▶ **DATA PROVIDED**
***

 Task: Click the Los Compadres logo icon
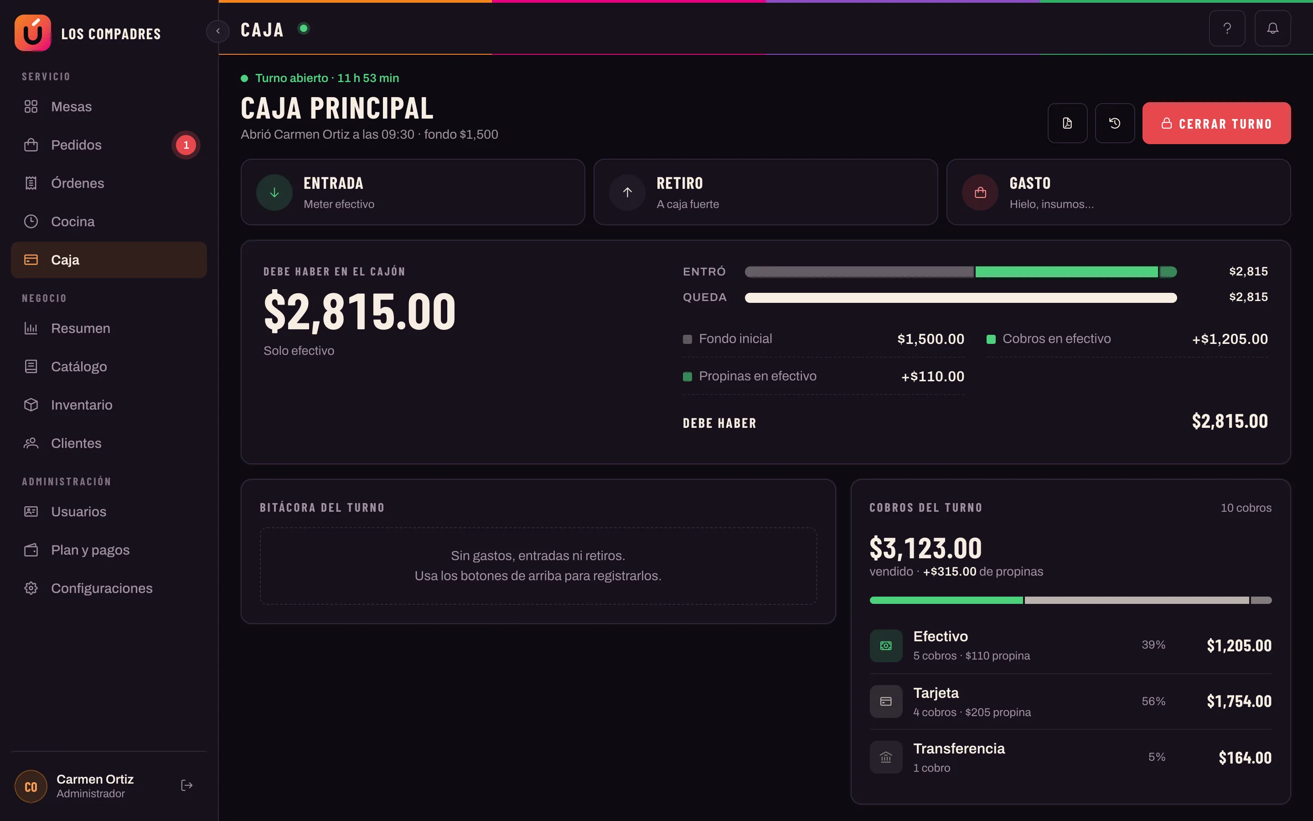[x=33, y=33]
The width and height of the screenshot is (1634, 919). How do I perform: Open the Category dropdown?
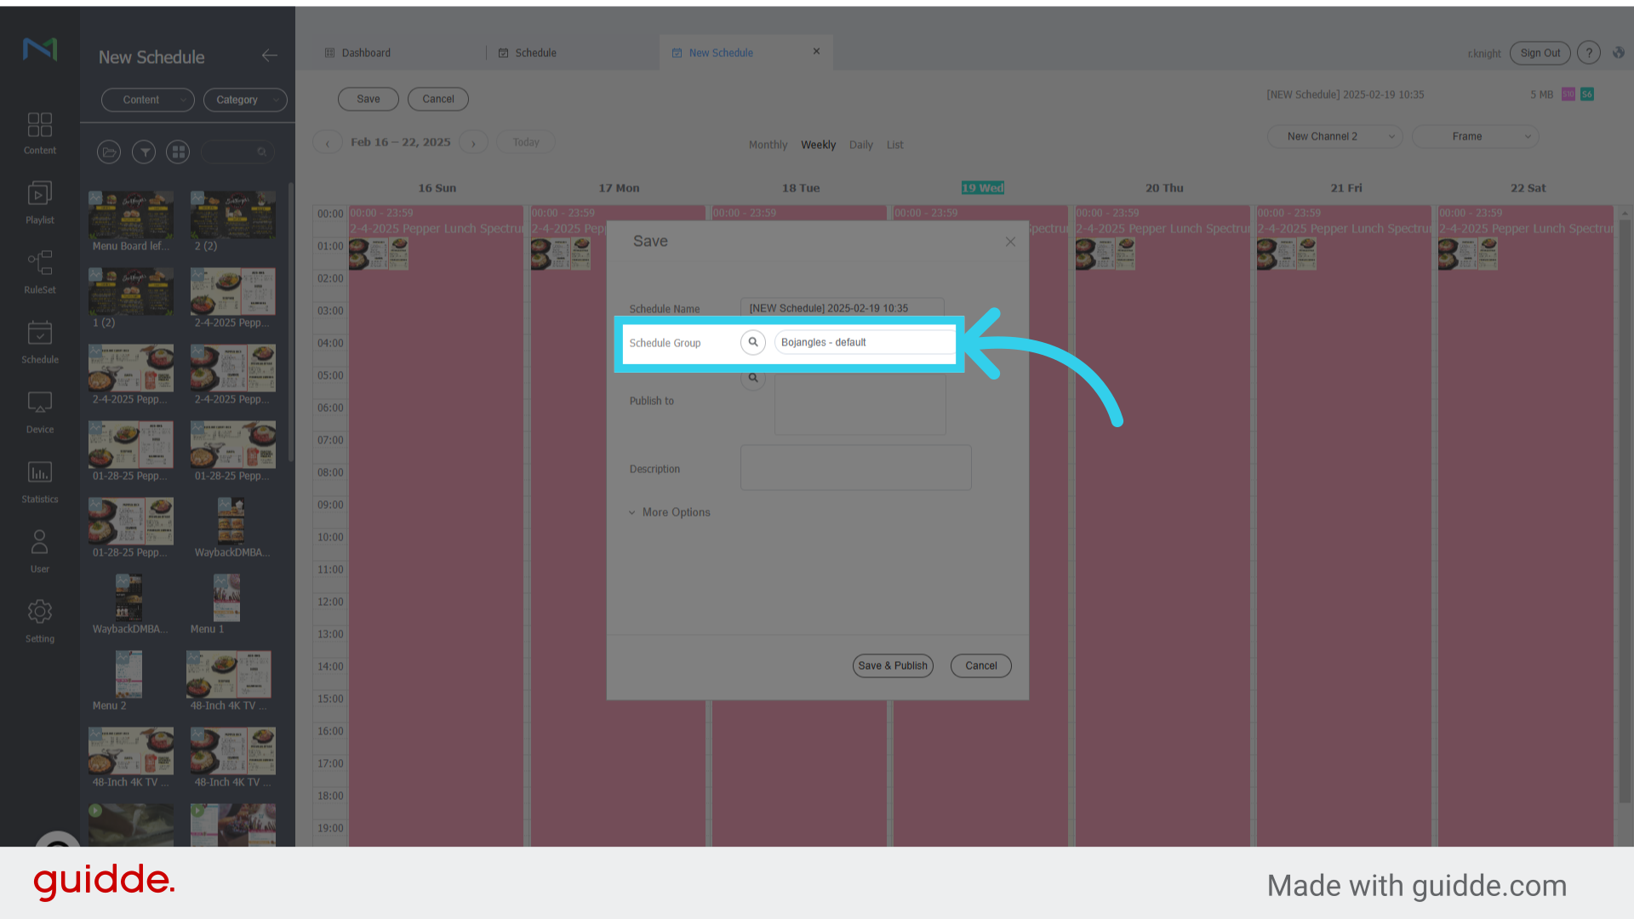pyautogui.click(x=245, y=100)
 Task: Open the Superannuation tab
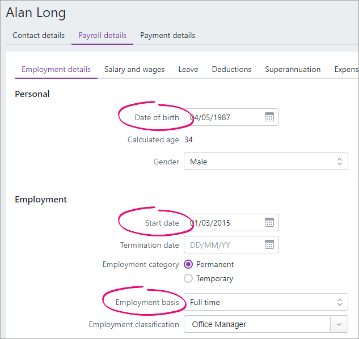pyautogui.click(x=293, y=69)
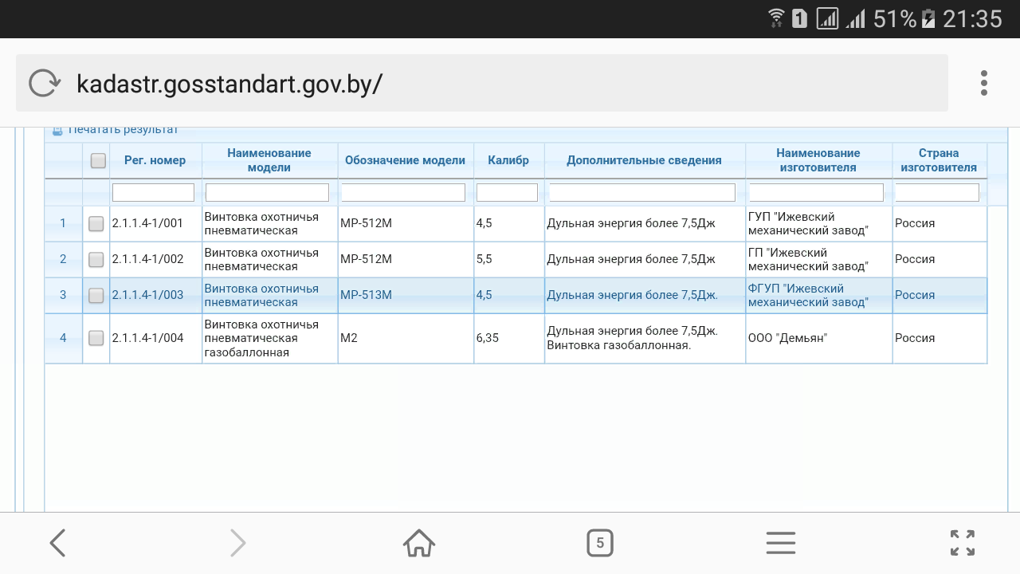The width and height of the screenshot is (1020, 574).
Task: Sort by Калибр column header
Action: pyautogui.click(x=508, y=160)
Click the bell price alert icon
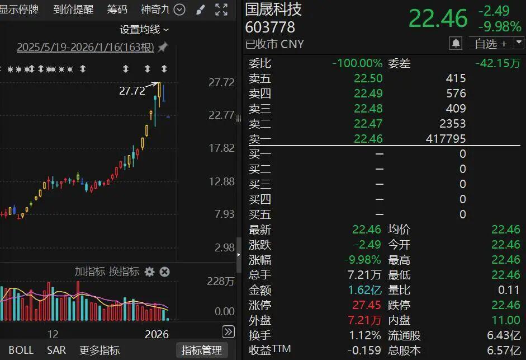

***

▶ **TASK DETAILS**
Could you copy all of the entries above exactly, without the pictures?

▶ **REPLY**
 Task: Click the Los Compadres logo icon
[x=33, y=33]
The width and height of the screenshot is (1634, 919). How do I perform: Open the Category dropdown?
pyautogui.click(x=245, y=100)
 Task: Open the Superannuation tab
pyautogui.click(x=293, y=69)
The width and height of the screenshot is (1020, 574).
Task: Sort by Калибр column header
Action: pyautogui.click(x=508, y=160)
Click the bell price alert icon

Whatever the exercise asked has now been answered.